To find the value of \( \lambda \) such that the point \( (\lambda, \lambda^2) \) lies between the lines defined by \( |x + 2y| = 3 \), we start by rewriting the absolute value equation into two separate linear equations: 1. \( x + 2y = 3 \) 2. \( x + 2y = -3 \) ### Step 1: Express the equations of the lines From the first equation, we can express \( y \): \[ y = \frac{3 - x}{2} \] From the second equation, we can also express \( y \): \[ y = \frac{-3 - x}{2} \] ### Step 2: Determine the conditions for the point to lie between the lines For the point \( (\lambda, \lambda^2) \) to lie between the two lines, it must satisfy the following inequalities: \[ \frac{-3 - \lambda}{2} < \lambda^2 < \frac{3 - \lambda}{2} \] ### Step 3: Solve the inequalities #### Inequality 1: \( \lambda^2 < \frac{3 - \lambda}{2} \) Multiply both sides by 2 (note that 2 is positive, so the inequality direction remains the same): \[ 2\lambda^2 < 3 - \lambda \] Rearranging gives: \[ 2\lambda^2 + \lambda - 3 < 0 \] #### Inequality 2: \( \frac{-3 - \lambda}{2} < \lambda^2 \) Again, multiply both sides by 2: \[ -3 - \lambda < 2\lambda^2 \] Rearranging gives: \[ 2\lambda^2 + \lambda + 3 > 0 \] ### Step 4: Analyze the first inequality \( 2\lambda^2 + \lambda - 3 < 0 \) To find the roots of the quadratic equation \( 2\lambda^2 + \lambda - 3 = 0 \), we can use the quadratic formula: \[ \lambda = \frac{-b \pm \sqrt{b^2 - 4ac}}{2a} \] where \( a = 2, b = 1, c = -3 \).
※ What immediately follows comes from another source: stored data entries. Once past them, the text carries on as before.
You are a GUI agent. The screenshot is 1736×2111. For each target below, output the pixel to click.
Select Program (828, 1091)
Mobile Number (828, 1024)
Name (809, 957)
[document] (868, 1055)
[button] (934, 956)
Calculating the discriminant: \[ D = 1^2 - 4 \cdot 2 \cdot (-3) = 1 + 24 = 25 \] Thus, the roots are: \[ \lambda = \frac{-1 \pm 5}{4} \] Calculating the roots: 1. \( \lambda_1 = \frac{4}{4} = 1 \) 2. \( \lambda_2 = \frac{-6}{4} = -\frac{3}{2} \) The quadratic \( 2\lambda^2 + \lambda - 3 < 0 \) is satisfied between the roots: \[ -\frac{3}{2} < \lambda < 1 \] ### Step 5: Analyze the second inequality \( 2\lambda^2 + \lambda + 3 > 0 \) The quadratic \( 2\lambda^2 + \lambda + 3 \) has a discriminant: \[ D = 1^2 - 4 \cdot 2 \cdot 3 = 1 - 24 = -23 \] Since the discriminant is negative, the quadratic is always positive for all \( \lambda \). ### Step 6: Combine the results The point \( (\lambda, \lambda^2) \) lies between the lines when: \[ -\frac{3}{2} < \lambda < 1 \] Thus, the final answer is: \[ \lambda \in \left(-\frac{3}{2}, 1\right) \]